Please write out every line of the material exactly.

[[ Source data, beginning ]]

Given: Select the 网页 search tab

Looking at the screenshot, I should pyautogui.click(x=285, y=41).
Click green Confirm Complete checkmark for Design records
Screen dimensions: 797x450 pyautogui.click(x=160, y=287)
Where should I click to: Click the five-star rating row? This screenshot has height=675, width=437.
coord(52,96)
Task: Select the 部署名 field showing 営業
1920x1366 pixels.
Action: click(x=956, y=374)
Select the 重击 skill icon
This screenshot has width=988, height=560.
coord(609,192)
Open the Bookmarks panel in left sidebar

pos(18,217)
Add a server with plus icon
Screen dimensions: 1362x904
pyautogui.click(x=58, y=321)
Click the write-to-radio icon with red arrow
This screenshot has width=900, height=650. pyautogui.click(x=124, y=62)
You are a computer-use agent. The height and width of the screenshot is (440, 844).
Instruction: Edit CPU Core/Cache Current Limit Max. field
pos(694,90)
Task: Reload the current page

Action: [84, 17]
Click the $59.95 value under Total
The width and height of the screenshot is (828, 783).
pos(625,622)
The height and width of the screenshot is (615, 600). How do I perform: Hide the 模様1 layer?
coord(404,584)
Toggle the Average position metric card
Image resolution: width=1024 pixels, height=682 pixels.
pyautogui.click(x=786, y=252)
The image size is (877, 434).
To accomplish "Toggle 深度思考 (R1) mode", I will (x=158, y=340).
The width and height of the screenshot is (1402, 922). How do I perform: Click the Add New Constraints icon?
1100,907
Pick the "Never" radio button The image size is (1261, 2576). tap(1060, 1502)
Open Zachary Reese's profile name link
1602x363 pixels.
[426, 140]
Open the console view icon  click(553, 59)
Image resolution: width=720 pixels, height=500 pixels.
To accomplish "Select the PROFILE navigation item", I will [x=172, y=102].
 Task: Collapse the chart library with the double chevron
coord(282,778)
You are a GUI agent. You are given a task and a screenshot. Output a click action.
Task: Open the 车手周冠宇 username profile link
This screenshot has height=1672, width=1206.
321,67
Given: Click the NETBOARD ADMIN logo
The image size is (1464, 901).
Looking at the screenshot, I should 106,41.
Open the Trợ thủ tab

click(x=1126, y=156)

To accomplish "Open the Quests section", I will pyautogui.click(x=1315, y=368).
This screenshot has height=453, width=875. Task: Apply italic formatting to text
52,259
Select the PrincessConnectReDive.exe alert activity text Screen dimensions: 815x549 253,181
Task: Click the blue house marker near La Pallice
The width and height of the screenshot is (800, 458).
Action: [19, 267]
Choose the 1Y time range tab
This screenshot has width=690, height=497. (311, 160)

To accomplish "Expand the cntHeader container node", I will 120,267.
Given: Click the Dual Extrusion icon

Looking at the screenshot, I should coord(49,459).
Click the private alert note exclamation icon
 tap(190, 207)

[[ Source data, end ]]

**Solution to the exercise:**
Given: Select the 网页 search tab

Looking at the screenshot, I should pyautogui.click(x=285, y=41).
Click green Confirm Complete checkmark for Design records
Screen dimensions: 797x450 pyautogui.click(x=160, y=287)
Where should I click to: Click the five-star rating row? This screenshot has height=675, width=437.
coord(52,96)
Task: Select the 部署名 field showing 営業
1920x1366 pixels.
Action: click(x=956, y=374)
Select the 重击 skill icon
This screenshot has width=988, height=560.
coord(609,192)
Open the Bookmarks panel in left sidebar

pos(18,217)
Add a server with plus icon
Screen dimensions: 1362x904
pyautogui.click(x=58, y=321)
Click the write-to-radio icon with red arrow
This screenshot has width=900, height=650. pyautogui.click(x=124, y=62)
You are a computer-use agent. The height and width of the screenshot is (440, 844).
Instruction: Edit CPU Core/Cache Current Limit Max. field
pos(694,90)
Task: Reload the current page

Action: [84, 17]
Click the $59.95 value under Total
The width and height of the screenshot is (828, 783).
pos(625,622)
The height and width of the screenshot is (615, 600). How do I perform: Hide the 模様1 layer?
coord(404,584)
Toggle the Average position metric card
Image resolution: width=1024 pixels, height=682 pixels.
pyautogui.click(x=786, y=252)
The image size is (877, 434).
To accomplish "Toggle 深度思考 (R1) mode", I will (x=158, y=340).
The width and height of the screenshot is (1402, 922). How do I perform: Click the Add New Constraints icon?
1100,907
Pick the "Never" radio button The image size is (1261, 2576). tap(1060, 1502)
Open Zachary Reese's profile name link
1602x363 pixels.
[426, 140]
Open the console view icon  click(553, 59)
Image resolution: width=720 pixels, height=500 pixels.
To accomplish "Select the PROFILE navigation item", I will [x=172, y=102].
 Task: Collapse the chart library with the double chevron
coord(282,778)
You are a GUI agent. You are given a task and a screenshot. Output a click action.
Task: Open the 车手周冠宇 username profile link
This screenshot has height=1672, width=1206.
321,67
Given: Click the NETBOARD ADMIN logo
The image size is (1464, 901).
Looking at the screenshot, I should 106,41.
Open the Trợ thủ tab

click(x=1126, y=156)

To accomplish "Open the Quests section", I will pyautogui.click(x=1315, y=368).
This screenshot has height=453, width=875. Task: Apply italic formatting to text
52,259
Select the PrincessConnectReDive.exe alert activity text Screen dimensions: 815x549 253,181
Task: Click the blue house marker near La Pallice
The width and height of the screenshot is (800, 458).
Action: [19, 267]
Choose the 1Y time range tab
This screenshot has width=690, height=497. (311, 160)

To accomplish "Expand the cntHeader container node", I will 120,267.
Given: Click the Dual Extrusion icon

Looking at the screenshot, I should coord(49,459).
Click the private alert note exclamation icon
 tap(190, 207)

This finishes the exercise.